The Trump visits to Trump properties are a case in point. The initial
and continuing narrative about these visits focused almost exclusively
on the hypocrisy of the trips, namely that Trump’s pre-election
criticism of Obama’s vacation days has been belied by the number Trump
has himself taken since his inauguration.
Trump seems to prefer this narrative to the underlying swindle that
is the true scandal. On any given weekend and on any given
holiday, Trump can order the government to book one of his resort
properties for costs averaging about $100,000 a day. This amount does
not include the collateral bookings generated by a presidential visit
for members of the media or political operatives, or from Trump’s VIP
donors.
And this amount does not include the costs to the government for guest
services provided to the secret service detail that accompany
Trump family members to Trump properties on their vacations or
for their business promotions.
Nor does this amount include the government’s payments to Trump
Tower in New York when Melania and Barron stayed there until June of this year.
The Trump faithful are particularly taken in by the widely
publicized donation of his salary to various charitable causes.
The media has been diligent in reporting the costs of
Trump’s holiday trips but only reports the overall cost of the trips and
does not break out the specific amount paid to Trump properties, which
of course obscures the conflict of interest at the heart of this
particular scandal qua swindle.
To be fair, the specific amount paid to Trump properties has not
been reported because the administration refuses to disclose
it, despite the efforts of Elijah Cummings at the House Oversight
Committee, who has specifically requested the amount.

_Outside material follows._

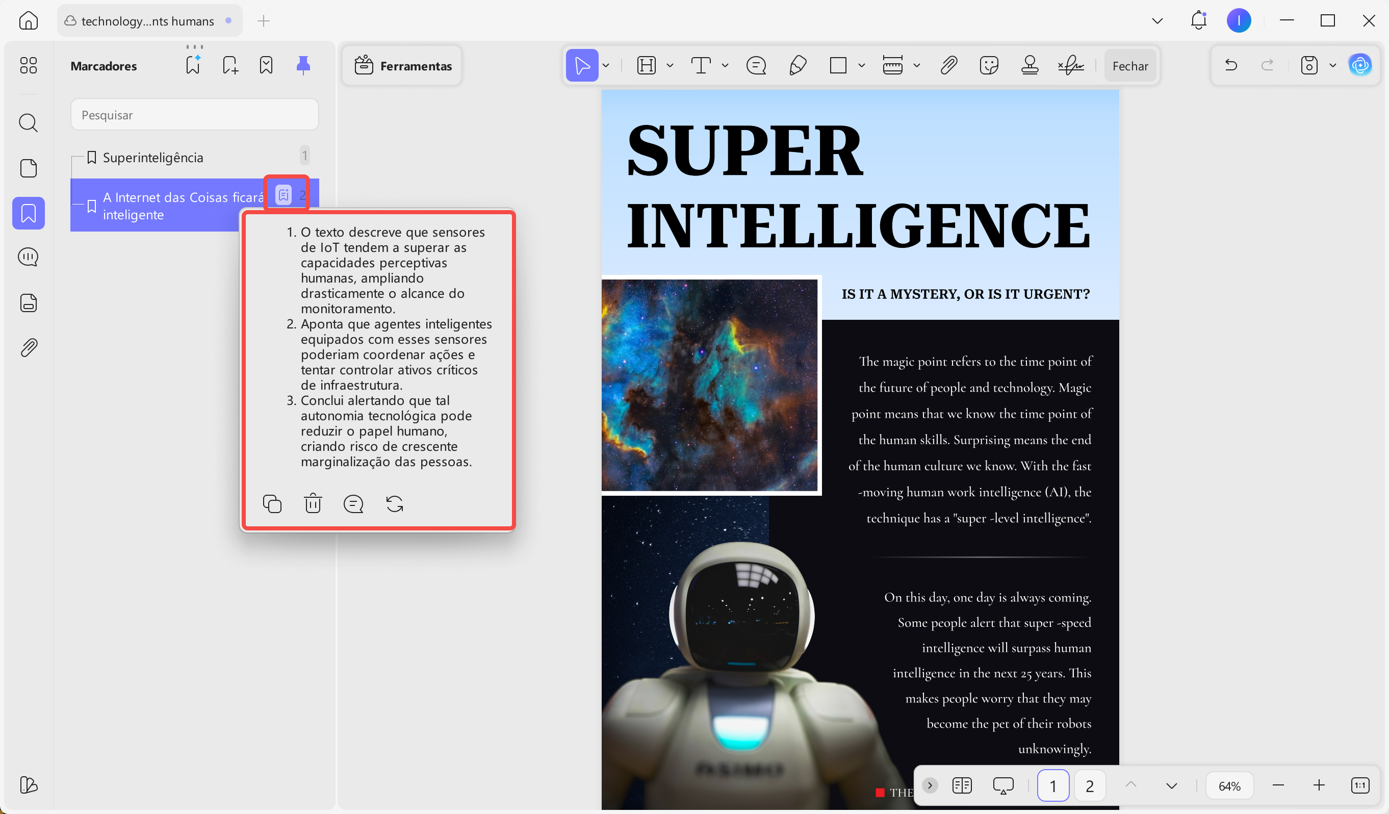Click the Pesquisar search field
Screen dimensions: 1389x814
click(194, 115)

For this reason, the amount specified in the title to this diary is an
estimate, and that in any event does not represent the actual net amount
that goes into Trump’s personal pocket, which is further complicated
by Trump’s refusal to disclose his income tax returns, which would make
the calculation of the exact amount of Trump’s profiteering from
Government largesse much easier.
Fact-free opinions are the coin of the realm in Trump World, a tactic I
find particularly loathsome and I am therefore loathe to allow myself
the same tactic, so I now offer the facts on which I base the
statement in the title.
First I looked at the break down of costs the federal government
incurred for a four-day, February 2013 trip by Barak Obama to Chicago
and Palm beach, calculated by the GAO, which listed the cost of food
and lodging for the presidential party at $400,00 or about $100,000 a day, exclusive of costs classified for security reasons. https://www.gao.gov/assets/690/680399.pdf.
Assuming Trump properties charged the federal government a similar per diem amount for a Trump presidential party visit, we can multiply the number of days the president has spent at his resorts in 2017 (110 and counting) by the per diem spent by Obama in 2013, and we reach the $10 million dollar enrichment to Trump properties simply because Trump is president. www.cnn.com/...

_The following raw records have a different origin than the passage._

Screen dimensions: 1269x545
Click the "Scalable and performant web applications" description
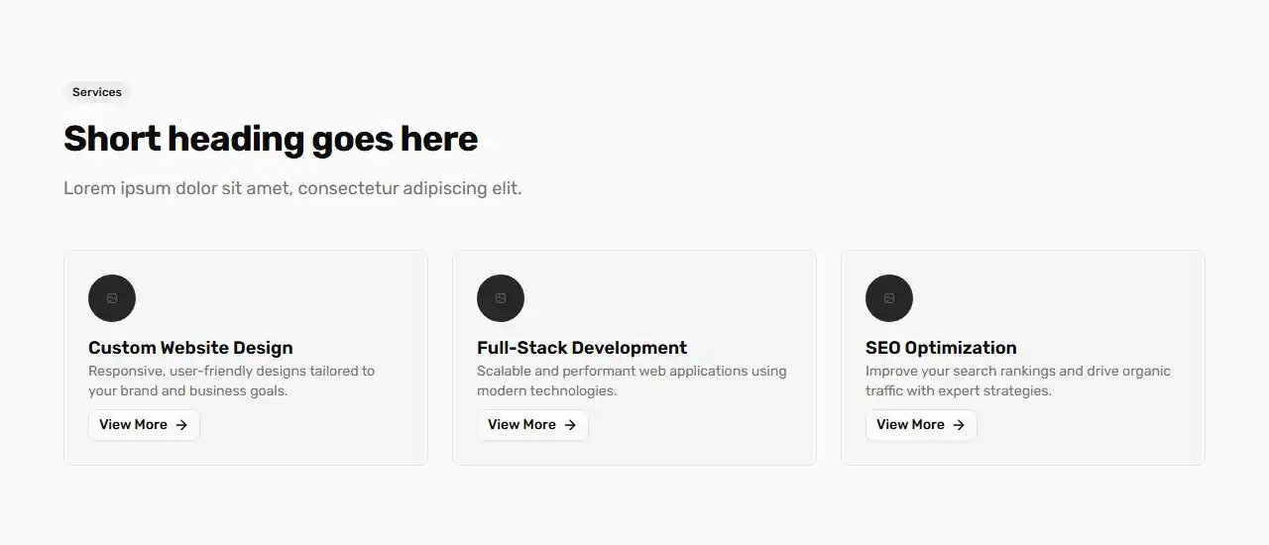pyautogui.click(x=632, y=381)

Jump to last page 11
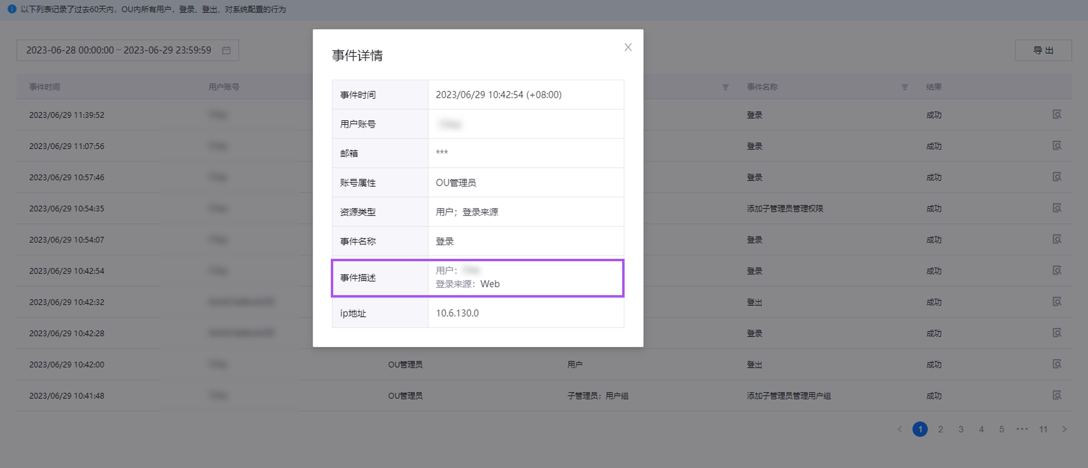point(1043,429)
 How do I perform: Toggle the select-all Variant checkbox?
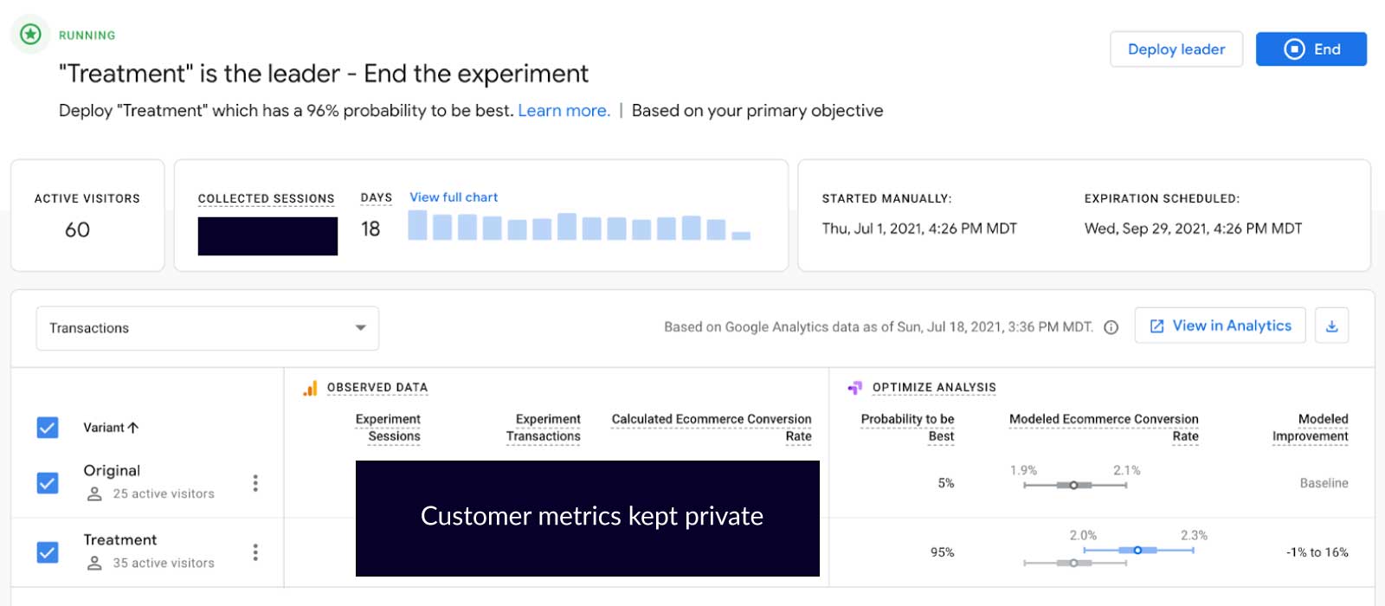pyautogui.click(x=48, y=428)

The exact net amount by which the president personally profits from
these trips is impossible to know because the president conceals these figures
from us (another minor dimension of this scandal, but oh well), but
an understanding of the resort property business can be a guide.

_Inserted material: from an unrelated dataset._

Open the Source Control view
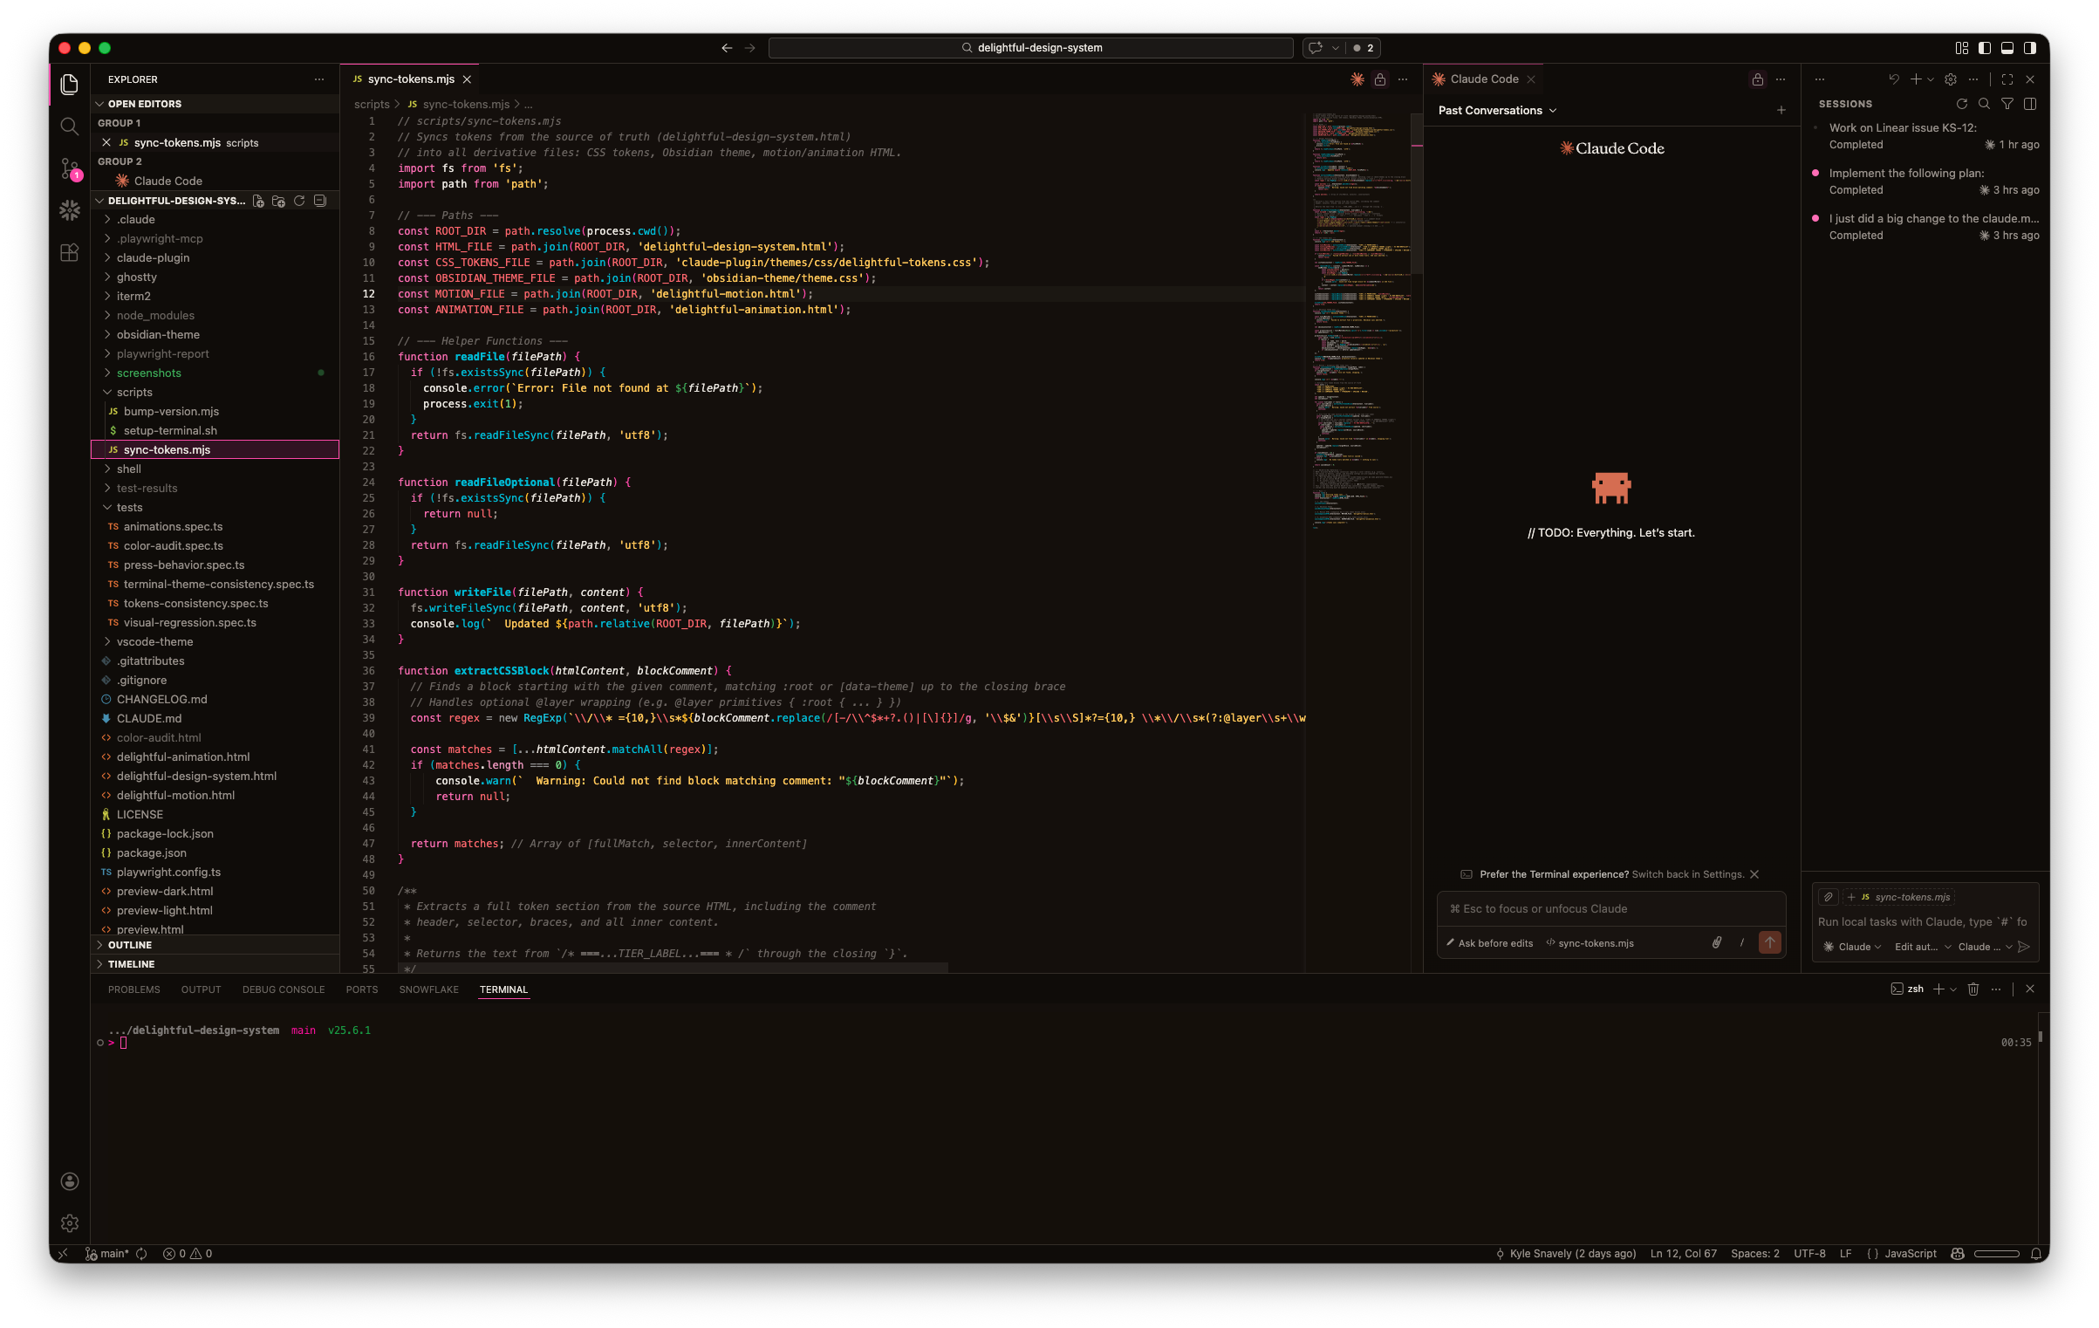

Net profit on the sale of a single round of golf (or the rental of a room)
does not emerge in the resort business until the resort’s overhead is
covered, but the net profit after that point can reach 75% of the fees
charged (for food and liquor, it may be about 40%).
Because the Trump resorts would not ordinarily book a
presidential visit, all the money paid by the government to those
properties during a Trump visit must be considered profit at
the rates listed above (assuming of course that the trump properties
are profitable without the presidential visits).
So the president has personally profited, in this year alone, to the
tune of about $7 million. Not bad as swindles go: I give you
$400,000 and take back $7 million. About the same deal he gave 99% of
the American taxpayers under his new tax bill.
For those who wish to quarrel with my factual analyses, I refer them to
a principle known in the law as res ipsa loquitur, (“the thing speaks
for itself”) which is invoked to shift the burden of proof from the
accuser to the accused when the facts about the wrongdoing are known
only to the accused and when the accused has a duty to disclose the
facts to the accuser.
J’accuse, Mr. Trump. Prove me wrong.